#### GIVEN TASK:
Identify every line in the material below that contains the string "green", and copy each of those lines in full. The match is case-sensitive.

++++++++++++++++++++

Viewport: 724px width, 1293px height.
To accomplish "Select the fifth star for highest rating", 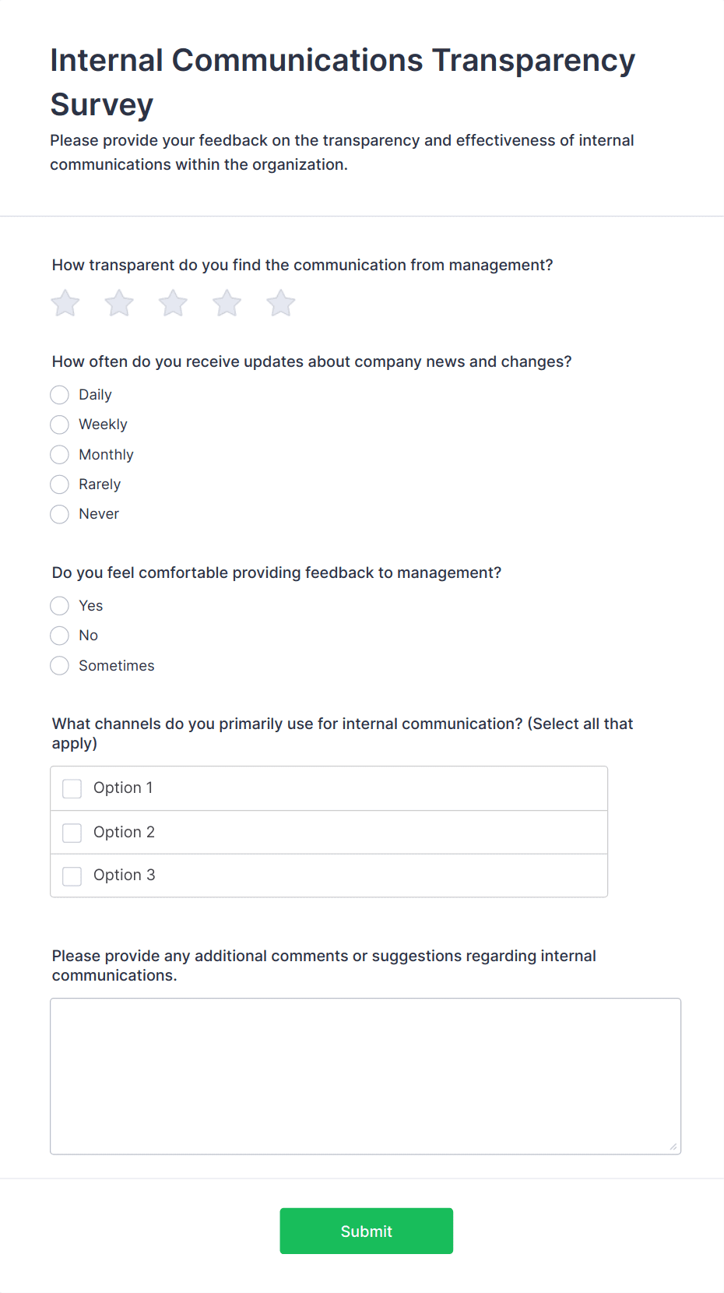I will [x=280, y=303].
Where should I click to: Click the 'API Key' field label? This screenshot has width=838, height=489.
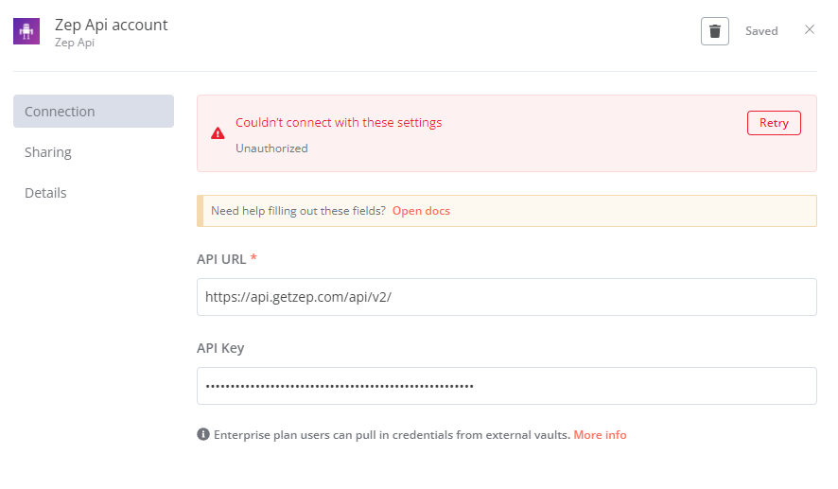click(220, 348)
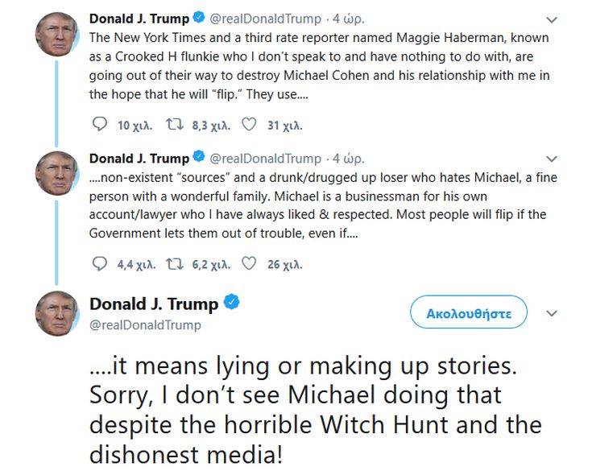Reply to the second tweet via the bubble icon
This screenshot has width=592, height=471.
[99, 263]
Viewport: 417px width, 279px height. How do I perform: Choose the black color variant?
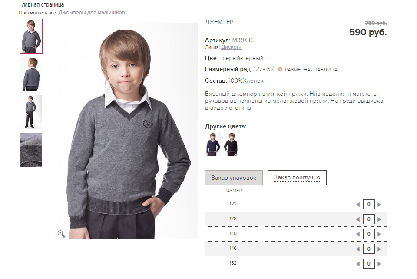pos(231,144)
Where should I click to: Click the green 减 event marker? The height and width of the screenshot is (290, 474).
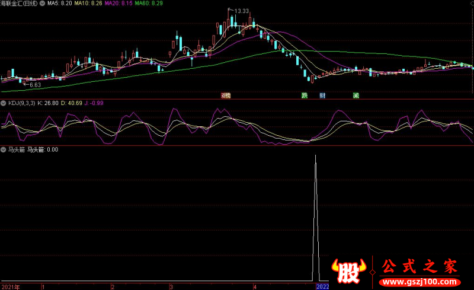point(356,95)
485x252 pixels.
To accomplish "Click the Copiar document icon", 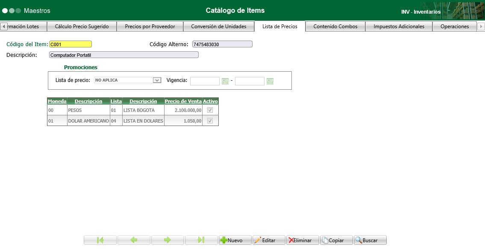I will click(326, 240).
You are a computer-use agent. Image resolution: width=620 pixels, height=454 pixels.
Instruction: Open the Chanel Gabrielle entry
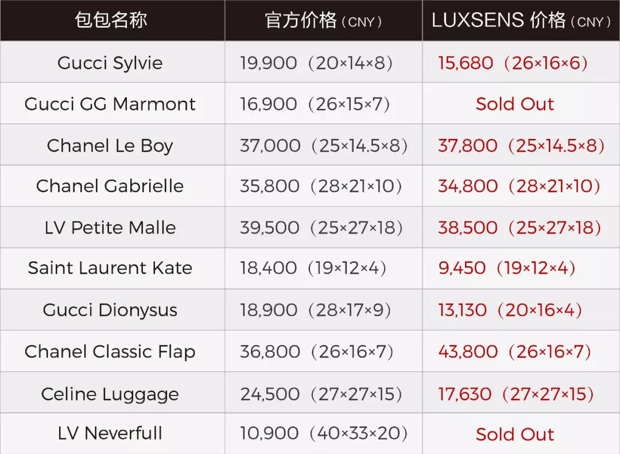(x=110, y=186)
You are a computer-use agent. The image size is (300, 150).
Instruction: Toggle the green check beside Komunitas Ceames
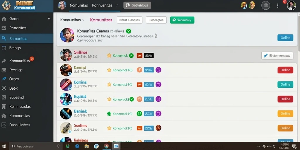pyautogui.click(x=129, y=31)
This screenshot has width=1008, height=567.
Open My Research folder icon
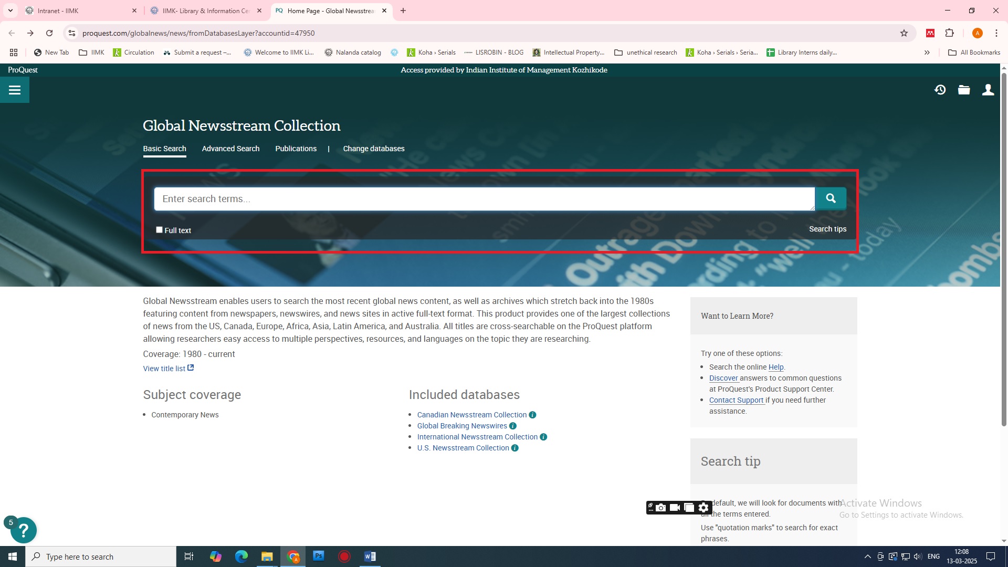[x=964, y=90]
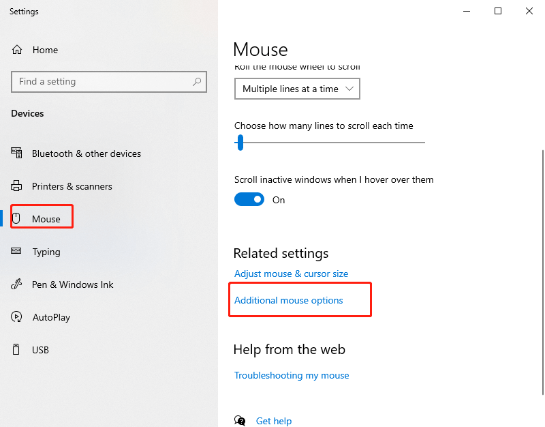Open the Multiple lines at a time dropdown

pyautogui.click(x=297, y=89)
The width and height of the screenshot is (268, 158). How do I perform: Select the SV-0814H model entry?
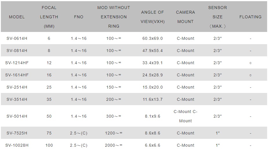pos(17,51)
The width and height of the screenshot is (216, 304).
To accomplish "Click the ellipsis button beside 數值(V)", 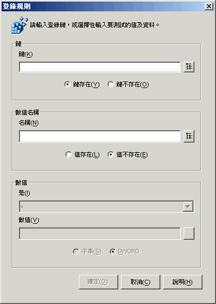I will point(189,234).
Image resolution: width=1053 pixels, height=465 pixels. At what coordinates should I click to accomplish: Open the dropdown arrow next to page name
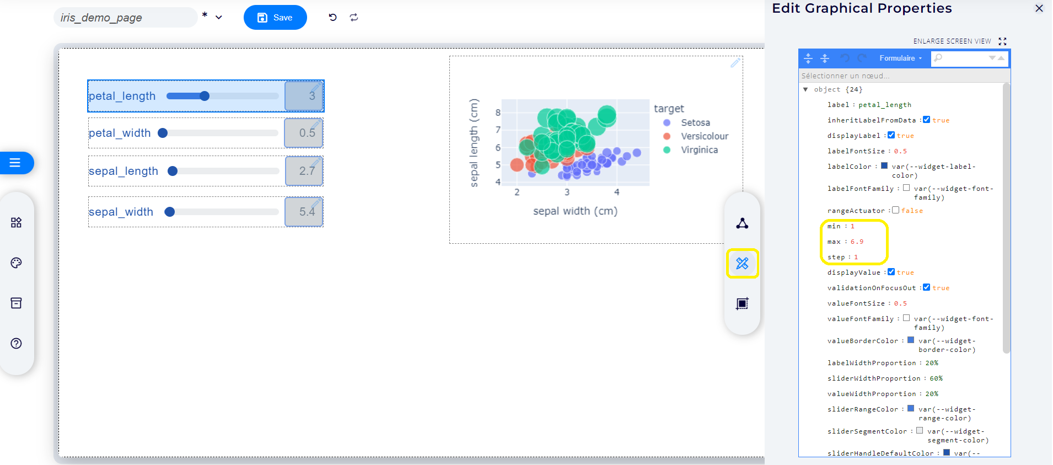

++++++++++++++++++++

#### EXPECTED OUTPUT:
Where should I click to: Click the green 减 event marker? The height and width of the screenshot is (290, 474).
Instruction: Toggle the green check beside Komunitas Ceames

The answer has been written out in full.